» **TASK PROMPT**
Pull each line containing "Expand" from the data.

» **Dataset entries**
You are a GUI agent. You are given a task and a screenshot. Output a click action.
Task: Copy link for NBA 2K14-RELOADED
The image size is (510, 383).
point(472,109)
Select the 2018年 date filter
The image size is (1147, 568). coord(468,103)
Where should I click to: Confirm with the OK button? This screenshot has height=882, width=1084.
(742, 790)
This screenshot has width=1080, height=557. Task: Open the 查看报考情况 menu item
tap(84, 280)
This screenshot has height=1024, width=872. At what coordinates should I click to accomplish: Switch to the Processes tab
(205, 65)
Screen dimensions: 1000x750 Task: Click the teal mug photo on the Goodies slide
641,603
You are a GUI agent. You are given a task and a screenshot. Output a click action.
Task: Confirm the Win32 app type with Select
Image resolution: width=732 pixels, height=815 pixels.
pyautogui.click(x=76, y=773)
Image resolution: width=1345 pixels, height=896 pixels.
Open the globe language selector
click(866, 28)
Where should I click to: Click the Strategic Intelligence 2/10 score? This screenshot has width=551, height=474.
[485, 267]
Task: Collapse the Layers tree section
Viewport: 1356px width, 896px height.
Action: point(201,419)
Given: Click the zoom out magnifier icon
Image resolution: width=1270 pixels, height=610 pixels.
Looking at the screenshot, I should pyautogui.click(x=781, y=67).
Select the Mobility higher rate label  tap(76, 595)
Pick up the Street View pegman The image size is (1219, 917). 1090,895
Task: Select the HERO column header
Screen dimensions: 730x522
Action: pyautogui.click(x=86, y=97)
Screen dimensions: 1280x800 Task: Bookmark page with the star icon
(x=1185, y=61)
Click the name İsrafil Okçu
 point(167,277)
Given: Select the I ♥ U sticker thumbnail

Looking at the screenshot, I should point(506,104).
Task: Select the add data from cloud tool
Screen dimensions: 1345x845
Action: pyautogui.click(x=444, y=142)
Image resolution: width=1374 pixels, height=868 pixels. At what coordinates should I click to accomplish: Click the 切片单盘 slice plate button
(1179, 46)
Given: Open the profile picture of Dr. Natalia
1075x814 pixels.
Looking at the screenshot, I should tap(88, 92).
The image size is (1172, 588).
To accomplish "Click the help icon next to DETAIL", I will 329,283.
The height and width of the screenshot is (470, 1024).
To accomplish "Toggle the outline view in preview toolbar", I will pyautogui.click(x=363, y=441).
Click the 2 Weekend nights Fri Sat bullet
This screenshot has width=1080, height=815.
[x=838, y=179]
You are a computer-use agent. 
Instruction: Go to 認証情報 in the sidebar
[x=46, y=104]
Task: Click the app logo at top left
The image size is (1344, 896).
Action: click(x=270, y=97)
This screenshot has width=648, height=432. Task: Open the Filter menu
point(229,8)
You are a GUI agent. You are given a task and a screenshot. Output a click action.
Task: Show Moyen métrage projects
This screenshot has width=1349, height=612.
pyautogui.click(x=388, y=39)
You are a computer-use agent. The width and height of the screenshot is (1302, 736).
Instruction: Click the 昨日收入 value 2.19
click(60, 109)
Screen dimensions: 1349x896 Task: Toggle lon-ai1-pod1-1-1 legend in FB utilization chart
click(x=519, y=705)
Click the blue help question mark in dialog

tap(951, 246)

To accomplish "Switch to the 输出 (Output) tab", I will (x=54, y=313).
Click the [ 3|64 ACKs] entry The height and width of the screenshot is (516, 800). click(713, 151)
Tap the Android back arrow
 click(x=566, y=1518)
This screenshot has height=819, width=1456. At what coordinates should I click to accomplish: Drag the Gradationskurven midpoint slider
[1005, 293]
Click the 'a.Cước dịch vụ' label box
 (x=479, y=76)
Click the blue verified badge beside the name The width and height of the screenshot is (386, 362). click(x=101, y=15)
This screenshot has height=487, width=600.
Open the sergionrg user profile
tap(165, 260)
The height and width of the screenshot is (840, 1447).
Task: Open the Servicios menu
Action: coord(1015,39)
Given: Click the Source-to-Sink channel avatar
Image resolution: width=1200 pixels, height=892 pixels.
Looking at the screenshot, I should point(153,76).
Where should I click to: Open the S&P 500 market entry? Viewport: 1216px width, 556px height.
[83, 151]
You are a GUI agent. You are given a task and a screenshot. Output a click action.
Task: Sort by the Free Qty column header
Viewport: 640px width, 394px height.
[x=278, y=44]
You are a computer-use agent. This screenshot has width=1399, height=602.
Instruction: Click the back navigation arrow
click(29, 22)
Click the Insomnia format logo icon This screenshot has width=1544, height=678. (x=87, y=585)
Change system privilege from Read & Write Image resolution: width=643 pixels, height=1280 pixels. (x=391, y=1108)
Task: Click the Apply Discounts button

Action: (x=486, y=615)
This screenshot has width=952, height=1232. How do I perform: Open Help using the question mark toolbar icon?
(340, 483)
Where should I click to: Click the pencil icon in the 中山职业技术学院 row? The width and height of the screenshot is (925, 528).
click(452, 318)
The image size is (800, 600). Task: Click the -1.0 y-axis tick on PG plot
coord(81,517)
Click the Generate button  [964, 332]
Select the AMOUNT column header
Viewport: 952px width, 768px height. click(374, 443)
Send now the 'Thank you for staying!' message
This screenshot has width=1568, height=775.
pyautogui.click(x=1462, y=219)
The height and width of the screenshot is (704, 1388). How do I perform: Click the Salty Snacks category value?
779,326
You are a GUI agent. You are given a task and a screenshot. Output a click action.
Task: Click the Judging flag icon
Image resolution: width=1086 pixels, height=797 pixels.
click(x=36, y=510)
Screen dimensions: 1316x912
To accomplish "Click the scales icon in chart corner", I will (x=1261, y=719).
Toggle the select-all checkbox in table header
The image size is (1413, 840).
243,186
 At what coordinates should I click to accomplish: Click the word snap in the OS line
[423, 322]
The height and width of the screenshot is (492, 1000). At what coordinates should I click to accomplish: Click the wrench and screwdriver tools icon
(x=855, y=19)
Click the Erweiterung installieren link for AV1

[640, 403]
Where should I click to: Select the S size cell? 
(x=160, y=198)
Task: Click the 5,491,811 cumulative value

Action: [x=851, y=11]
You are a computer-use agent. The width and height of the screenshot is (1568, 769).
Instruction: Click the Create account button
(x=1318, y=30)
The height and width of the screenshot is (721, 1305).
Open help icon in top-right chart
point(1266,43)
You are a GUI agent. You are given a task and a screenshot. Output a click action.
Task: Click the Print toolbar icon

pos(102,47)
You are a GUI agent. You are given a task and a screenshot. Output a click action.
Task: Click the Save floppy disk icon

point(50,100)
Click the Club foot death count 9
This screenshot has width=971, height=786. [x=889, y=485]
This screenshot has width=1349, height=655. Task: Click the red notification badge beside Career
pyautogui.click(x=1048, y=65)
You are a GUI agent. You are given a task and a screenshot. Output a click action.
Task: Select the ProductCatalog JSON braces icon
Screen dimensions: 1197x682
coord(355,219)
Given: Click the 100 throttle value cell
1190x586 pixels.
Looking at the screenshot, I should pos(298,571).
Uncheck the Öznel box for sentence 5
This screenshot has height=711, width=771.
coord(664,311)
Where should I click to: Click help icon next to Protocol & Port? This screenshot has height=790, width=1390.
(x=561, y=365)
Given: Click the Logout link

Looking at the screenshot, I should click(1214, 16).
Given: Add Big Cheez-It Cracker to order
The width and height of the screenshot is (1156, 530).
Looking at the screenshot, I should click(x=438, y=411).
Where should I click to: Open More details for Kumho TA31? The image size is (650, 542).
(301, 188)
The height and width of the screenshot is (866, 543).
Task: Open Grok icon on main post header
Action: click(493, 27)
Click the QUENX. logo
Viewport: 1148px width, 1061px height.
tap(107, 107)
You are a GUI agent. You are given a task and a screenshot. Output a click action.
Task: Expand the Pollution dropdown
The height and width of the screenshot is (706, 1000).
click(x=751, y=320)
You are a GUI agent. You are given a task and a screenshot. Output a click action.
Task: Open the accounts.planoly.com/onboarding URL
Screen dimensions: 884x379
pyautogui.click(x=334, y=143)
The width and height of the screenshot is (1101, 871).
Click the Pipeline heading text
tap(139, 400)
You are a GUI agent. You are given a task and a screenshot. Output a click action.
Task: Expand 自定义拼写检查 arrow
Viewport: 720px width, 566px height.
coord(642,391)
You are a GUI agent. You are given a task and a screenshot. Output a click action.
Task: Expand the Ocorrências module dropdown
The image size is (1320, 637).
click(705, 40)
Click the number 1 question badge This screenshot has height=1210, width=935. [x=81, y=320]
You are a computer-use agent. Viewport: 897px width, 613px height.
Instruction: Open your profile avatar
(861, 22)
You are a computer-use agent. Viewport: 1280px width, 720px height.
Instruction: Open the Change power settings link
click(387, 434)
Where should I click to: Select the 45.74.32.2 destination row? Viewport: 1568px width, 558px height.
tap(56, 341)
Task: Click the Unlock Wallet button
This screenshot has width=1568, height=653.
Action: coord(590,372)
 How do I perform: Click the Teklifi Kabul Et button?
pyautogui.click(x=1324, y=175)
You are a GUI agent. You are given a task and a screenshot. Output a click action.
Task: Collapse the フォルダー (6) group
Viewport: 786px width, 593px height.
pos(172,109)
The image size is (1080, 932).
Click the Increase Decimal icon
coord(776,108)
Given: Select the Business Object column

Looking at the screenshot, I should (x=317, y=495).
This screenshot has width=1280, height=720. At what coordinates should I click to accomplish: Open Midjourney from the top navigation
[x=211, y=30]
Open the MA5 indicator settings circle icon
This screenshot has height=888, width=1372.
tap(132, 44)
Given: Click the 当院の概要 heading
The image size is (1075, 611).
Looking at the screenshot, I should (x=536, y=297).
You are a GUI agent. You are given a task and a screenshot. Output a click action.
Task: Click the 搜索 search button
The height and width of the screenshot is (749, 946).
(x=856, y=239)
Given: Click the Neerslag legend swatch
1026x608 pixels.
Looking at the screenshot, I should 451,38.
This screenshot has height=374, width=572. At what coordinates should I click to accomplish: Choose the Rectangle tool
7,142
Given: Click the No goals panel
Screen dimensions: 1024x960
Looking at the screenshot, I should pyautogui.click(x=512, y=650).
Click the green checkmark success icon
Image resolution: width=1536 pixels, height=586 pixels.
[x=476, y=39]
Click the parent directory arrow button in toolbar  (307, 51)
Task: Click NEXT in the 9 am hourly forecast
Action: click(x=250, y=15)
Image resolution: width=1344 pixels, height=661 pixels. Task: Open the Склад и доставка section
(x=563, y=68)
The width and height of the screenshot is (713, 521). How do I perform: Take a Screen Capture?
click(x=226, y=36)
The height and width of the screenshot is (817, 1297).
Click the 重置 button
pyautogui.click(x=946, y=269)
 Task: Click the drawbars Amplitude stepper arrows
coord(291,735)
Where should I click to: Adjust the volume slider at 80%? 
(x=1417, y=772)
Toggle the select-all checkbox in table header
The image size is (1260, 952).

» **RESULT OF THIS TASK**
Task: Expand the Pollution dropdown
Task: Expand 自定义拼写检查 arrow
Task: Expand the Ocorrências module dropdown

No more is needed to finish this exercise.